A. : Comme voie de guérison et pour une connaissance de l’«âme», le bouddhisme propose-t-il autre chose que l’introspection ?

S.-C. K. : Il y en a toute une série et l’introspection est une partie. Le but de ces exercices spirituels ce n’est pas seulement de regarder comment on fonctionne, mais plutôt de créer en soi une certaine expérience. Le samadhi, le satori, les diverses formes d’« illumination» n’ont pas d’autre but que de créer une expérience en soi. Chaque bouddhisme propose et utilise différentes façons de rentrer dans ces expériences. Par exemple, dans le Zen, la philosophie et l’analyse viennent après la connaissance intuitive directe, surtout des diverse formes de la vacuité. Alors que dans une autre forme de bouddhisme on commence par la méditation élaborée et toute une série de «jeux» avec son attention. D’autres, encore, des «anti-Zen» en un sens, commencent par la raison spéculative élaborée. Mais à la fin tout le monde se retrouve savant, unifié, sans illusion, ultra-conscient et totalement calme. Et ces diverses voies plus ou moins appropriées aux diverses personnes.

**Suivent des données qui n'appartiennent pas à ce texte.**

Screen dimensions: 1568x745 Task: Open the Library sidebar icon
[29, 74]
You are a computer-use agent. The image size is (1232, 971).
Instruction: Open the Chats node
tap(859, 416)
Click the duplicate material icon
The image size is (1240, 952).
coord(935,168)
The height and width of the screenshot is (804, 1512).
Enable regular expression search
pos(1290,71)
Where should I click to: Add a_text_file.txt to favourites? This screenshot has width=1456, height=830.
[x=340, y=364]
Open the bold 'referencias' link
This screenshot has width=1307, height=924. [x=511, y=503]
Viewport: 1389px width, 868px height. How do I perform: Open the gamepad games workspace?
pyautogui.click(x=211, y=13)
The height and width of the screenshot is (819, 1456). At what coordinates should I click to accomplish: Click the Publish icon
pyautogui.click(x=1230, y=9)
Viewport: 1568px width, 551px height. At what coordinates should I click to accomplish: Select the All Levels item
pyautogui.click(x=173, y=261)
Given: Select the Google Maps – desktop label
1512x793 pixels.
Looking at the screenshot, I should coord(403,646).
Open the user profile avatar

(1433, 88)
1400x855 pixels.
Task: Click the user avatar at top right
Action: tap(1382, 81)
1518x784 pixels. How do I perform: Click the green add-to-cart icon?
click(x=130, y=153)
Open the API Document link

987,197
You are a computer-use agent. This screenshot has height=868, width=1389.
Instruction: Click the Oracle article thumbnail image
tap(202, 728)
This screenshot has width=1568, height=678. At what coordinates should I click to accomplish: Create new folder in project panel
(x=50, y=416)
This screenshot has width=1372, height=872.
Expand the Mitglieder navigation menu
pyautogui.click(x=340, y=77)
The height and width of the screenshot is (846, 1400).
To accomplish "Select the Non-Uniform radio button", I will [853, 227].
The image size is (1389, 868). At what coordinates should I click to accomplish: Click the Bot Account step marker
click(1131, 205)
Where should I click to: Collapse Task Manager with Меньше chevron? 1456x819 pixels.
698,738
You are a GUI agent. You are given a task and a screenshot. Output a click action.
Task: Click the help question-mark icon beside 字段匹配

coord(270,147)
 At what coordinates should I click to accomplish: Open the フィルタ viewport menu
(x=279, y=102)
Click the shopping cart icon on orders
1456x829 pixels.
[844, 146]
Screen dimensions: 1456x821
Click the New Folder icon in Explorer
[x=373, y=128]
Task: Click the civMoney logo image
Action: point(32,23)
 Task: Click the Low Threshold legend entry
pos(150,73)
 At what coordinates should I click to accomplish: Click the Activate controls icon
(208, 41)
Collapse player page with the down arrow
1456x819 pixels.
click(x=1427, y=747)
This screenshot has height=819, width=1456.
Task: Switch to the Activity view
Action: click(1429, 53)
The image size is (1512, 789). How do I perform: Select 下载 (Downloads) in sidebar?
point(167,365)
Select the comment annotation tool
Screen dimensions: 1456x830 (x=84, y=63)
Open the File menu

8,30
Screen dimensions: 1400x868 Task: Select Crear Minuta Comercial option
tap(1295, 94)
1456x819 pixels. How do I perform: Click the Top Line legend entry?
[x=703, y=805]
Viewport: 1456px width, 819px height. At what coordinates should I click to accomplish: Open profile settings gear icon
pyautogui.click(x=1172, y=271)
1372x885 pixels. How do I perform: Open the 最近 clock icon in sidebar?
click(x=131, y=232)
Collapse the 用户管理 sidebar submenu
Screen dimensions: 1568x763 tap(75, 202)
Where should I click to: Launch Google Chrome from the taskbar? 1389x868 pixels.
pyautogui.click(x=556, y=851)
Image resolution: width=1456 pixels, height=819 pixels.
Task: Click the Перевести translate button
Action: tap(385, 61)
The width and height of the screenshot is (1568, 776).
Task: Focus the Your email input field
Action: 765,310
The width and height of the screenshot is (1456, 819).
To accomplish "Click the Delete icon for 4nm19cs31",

Les divers «exercices spirituels» bouddhiques sont toujours des jeux très élaborés avec les divers aspects de l’attention: son objet, son étendue, son intensité, sa durée, sa clarté (pureté), son caractère volontaire ou non, etc. L’un de ces traits essentiels, est la dualité ou la non-dualité. La dualité consiste à croire qu’il y a un Soi ou une conscience qui «regarde» autre chose. Or cela est une illusion. La «conscience de quelque chose» n’est qu’une chose parmi les autres. Et la conscience de cela est l’abolition du «Je».

Certains philosophes ont cherché à contourner cette évidence en supposant l’existence d’un «Je transcendantal» au-delà du connu ou même du connaissable. C’est alors de la métaphysique et non de la psychologie. Sur ce genre de question, le Bouddha avait une position très nette: il refuse de prendre position, il «répond par un noble silence», cela ne l’intéresse pas. Sauf quand ces hypothèses se transforment en croyance en une réalité qui conduit l’homme à des attitudes douloureuses. Et l’illusion de la réalité du Je est la plus grave, particulièrement dans nos sociétés sur-individualistes.